**Source document**
————————

Controllable and Interpretable Singing Voice Decomposition via Assem-VC

AK391 commented 3 years ago

just saw this paper https://arxiv.org/abs/2110.12676, when will the repo be updated for this thanks

980202006 commented 3 years ago

Is there any detail about the speaker embedding? Such as What model is used to generate it, whether it is pre-trained, and what data set is used

wookladin commented 3 years ago

@AK391 Thanks for your interest! Currently, we don't have a specific plan to release the code of that paper. We will add the link to the paper and demo page at README soon.

@980202006 We just used nn.Embedding without pre-training. Thanks!

980202006 commented 3 years ago

Thank you!

iehppp2010 commented 2 years ago

@wookladin

I have tried to reproduce this paper. My train mse mel loss reaches 0.18, while dev mel loss stops at 0.75.

————————

**Provided material**
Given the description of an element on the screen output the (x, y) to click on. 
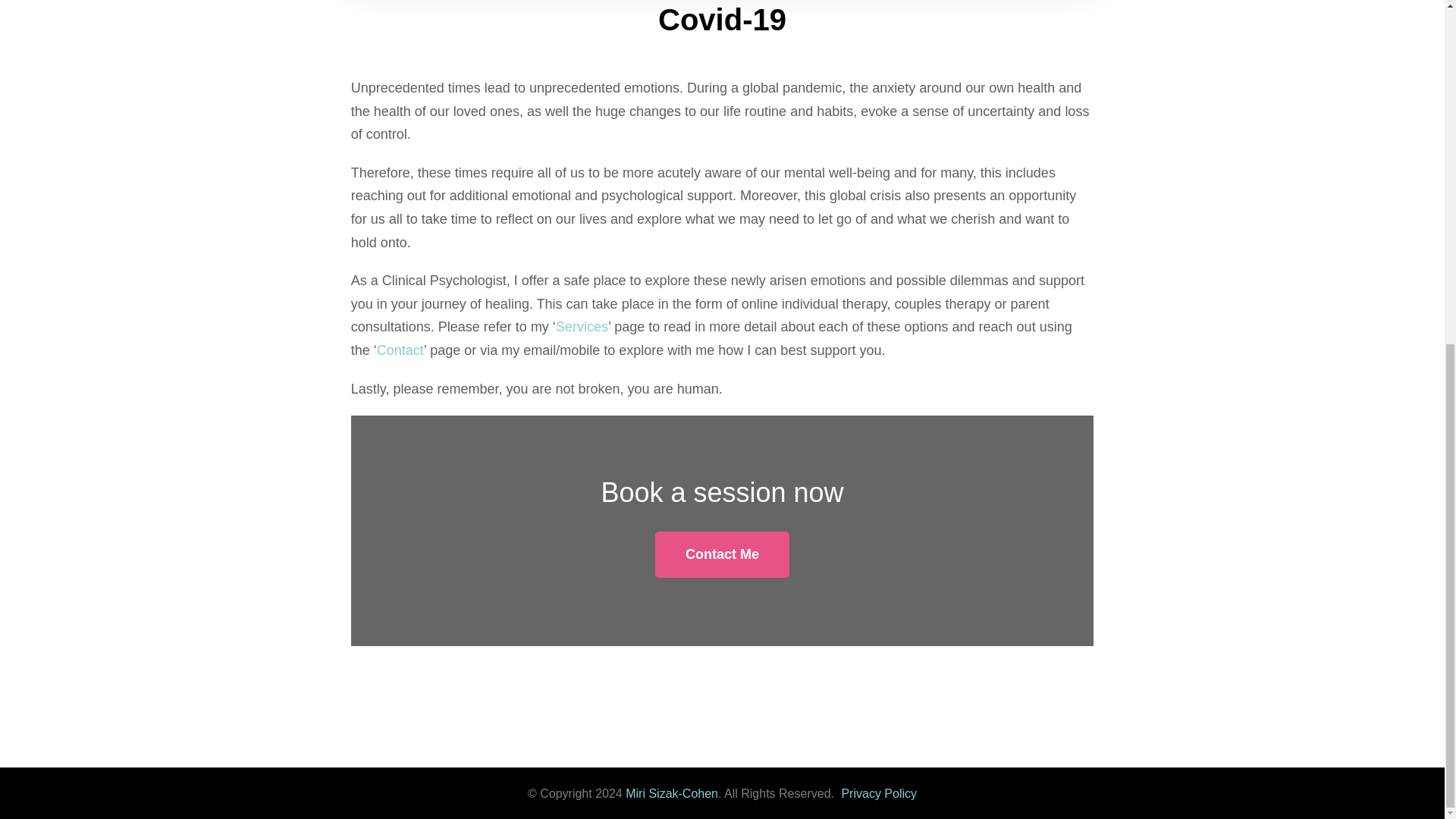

————————

**The problem**
Repeat verbatim the portion of the singing voice decomposition thread between "just saw this" and "at README soon.", inclusive. The lines stand as separate material, unconnected with the discussion thread on singing voice decomposition.

**Response**
just saw this paper https://arxiv.org/abs/2110.12676, when will the repo be updated for this thanks

980202006 commented 3 years ago

Is there any detail about the speaker embedding? Such as What model is used to generate it, whether it is pre-trained, and what data set is used

wookladin commented 3 years ago

@AK391 Thanks for your interest! Currently, we don't have a specific plan to release the code of that paper. We will add the link to the paper and demo page at README soon.